Stored entries
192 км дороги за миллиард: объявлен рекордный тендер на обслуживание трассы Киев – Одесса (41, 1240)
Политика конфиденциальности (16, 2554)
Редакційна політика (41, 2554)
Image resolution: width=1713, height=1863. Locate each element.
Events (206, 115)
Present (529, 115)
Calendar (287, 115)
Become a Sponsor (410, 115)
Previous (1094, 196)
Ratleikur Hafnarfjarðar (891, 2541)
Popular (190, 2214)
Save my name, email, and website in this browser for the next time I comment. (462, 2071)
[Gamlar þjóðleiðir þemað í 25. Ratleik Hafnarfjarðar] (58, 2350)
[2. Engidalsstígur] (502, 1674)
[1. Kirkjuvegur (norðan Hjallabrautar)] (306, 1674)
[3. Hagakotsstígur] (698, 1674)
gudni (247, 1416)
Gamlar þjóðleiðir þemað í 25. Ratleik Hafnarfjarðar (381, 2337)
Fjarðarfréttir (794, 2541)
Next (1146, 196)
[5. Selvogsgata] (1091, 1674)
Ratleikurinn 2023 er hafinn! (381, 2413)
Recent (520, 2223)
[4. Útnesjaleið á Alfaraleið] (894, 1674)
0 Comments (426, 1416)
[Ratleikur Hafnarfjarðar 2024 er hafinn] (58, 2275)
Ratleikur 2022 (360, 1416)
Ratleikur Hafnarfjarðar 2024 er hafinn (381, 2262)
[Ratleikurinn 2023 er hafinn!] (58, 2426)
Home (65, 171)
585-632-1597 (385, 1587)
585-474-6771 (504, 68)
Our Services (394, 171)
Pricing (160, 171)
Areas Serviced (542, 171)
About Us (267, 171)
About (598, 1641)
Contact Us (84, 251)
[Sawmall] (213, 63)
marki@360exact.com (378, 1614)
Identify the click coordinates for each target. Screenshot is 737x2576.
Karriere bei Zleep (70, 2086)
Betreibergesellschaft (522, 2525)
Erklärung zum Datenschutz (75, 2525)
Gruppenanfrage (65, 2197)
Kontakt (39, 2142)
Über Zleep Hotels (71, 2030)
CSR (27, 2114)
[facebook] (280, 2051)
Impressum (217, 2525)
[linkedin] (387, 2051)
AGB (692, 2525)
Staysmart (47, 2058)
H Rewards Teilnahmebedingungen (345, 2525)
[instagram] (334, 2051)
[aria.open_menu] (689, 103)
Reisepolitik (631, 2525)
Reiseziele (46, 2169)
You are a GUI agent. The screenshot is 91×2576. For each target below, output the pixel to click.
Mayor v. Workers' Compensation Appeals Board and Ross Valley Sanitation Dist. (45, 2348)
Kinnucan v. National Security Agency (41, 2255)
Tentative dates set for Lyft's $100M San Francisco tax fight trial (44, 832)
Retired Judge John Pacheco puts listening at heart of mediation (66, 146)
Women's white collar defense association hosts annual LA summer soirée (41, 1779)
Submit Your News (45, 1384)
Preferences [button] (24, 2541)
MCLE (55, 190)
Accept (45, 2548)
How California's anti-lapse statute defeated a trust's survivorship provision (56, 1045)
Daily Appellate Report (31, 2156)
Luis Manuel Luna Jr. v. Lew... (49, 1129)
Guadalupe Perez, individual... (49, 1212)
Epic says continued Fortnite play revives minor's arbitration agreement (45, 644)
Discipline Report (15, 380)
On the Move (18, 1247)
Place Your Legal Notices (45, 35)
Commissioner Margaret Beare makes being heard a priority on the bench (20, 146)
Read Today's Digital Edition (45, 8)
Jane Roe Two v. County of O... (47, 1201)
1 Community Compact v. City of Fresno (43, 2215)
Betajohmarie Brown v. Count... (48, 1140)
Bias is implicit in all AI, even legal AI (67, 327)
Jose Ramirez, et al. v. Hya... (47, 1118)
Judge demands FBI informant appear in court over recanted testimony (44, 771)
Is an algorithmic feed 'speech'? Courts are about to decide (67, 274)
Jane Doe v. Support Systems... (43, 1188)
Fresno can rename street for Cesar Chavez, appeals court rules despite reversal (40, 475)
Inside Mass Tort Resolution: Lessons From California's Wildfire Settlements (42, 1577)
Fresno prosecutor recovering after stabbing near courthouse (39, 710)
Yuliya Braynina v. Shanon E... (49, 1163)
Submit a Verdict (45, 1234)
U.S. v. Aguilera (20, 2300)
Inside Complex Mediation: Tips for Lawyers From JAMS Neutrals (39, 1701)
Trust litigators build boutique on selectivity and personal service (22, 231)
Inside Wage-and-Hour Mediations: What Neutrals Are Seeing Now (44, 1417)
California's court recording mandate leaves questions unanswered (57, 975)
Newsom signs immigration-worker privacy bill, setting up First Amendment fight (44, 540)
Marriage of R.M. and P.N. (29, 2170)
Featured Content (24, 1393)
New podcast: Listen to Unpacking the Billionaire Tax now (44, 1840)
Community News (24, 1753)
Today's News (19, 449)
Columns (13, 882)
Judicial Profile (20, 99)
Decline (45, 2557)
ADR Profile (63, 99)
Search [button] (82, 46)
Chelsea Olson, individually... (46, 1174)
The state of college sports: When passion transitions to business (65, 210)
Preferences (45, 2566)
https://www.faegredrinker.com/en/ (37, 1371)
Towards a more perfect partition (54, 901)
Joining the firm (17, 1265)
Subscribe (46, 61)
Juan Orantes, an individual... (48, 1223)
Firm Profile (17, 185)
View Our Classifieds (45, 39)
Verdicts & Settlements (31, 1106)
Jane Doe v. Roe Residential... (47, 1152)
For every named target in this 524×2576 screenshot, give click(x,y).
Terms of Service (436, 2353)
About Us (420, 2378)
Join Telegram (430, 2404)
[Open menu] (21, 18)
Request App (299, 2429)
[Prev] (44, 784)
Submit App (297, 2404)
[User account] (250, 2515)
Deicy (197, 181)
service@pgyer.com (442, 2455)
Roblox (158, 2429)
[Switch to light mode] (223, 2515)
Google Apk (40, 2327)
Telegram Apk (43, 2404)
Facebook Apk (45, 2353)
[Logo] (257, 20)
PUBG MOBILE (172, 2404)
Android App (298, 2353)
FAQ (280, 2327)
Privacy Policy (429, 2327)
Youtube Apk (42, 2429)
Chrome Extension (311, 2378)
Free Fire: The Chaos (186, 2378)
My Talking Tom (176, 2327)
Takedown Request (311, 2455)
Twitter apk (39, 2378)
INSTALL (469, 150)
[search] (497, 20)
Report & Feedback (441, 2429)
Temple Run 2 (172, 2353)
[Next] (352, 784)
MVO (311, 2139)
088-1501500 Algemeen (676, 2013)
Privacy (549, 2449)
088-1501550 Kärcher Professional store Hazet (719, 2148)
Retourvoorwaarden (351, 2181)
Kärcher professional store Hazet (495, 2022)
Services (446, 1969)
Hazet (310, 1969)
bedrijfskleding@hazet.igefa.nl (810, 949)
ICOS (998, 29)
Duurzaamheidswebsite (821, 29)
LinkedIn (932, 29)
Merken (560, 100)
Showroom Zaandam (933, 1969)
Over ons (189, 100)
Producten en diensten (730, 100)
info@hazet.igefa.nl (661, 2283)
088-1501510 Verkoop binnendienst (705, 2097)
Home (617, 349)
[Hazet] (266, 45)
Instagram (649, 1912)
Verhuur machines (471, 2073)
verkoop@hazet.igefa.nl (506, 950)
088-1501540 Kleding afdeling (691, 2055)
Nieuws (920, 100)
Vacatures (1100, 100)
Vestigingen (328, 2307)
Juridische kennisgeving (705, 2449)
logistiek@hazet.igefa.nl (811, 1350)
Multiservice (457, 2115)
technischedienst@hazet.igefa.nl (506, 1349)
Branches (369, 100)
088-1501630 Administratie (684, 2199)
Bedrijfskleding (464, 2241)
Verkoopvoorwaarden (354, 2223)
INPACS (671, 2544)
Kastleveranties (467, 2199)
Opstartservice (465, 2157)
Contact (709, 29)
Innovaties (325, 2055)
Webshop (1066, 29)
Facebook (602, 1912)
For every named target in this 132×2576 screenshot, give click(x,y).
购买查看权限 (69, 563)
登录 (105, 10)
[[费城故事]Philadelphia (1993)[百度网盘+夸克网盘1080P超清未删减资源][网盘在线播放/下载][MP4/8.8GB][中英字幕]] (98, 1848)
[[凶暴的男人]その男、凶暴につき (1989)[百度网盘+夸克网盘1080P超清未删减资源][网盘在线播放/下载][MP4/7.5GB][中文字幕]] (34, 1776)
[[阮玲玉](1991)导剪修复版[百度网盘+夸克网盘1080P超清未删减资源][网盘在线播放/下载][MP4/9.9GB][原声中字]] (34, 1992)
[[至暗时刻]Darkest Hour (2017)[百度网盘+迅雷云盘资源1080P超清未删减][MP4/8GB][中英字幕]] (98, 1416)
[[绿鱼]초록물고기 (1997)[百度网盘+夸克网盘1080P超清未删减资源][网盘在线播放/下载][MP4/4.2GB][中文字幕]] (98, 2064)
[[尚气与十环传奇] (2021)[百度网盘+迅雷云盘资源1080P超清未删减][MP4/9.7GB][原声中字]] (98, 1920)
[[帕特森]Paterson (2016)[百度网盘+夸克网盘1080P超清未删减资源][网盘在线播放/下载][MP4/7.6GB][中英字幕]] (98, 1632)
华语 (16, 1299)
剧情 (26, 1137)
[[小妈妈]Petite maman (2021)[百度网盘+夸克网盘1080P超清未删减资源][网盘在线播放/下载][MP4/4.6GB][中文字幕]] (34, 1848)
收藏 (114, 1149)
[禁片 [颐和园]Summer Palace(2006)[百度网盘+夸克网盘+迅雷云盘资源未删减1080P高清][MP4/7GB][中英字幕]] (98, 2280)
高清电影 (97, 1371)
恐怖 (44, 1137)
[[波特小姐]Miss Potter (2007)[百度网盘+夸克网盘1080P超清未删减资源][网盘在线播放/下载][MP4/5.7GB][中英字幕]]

→ **Work order**: Among the records above, repeat exactly the line with "[Hazet] (266, 45)", the line with "Multiservice (457, 2115)", and every line in between, and only those.

→ **Task output**:
[Hazet] (266, 45)
Instagram (649, 1912)
Verhuur machines (471, 2073)
verkoop@hazet.igefa.nl (506, 950)
088-1501540 Kleding afdeling (691, 2055)
Nieuws (920, 100)
Vacatures (1100, 100)
Vestigingen (328, 2307)
Juridische kennisgeving (705, 2449)
logistiek@hazet.igefa.nl (811, 1350)
Multiservice (457, 2115)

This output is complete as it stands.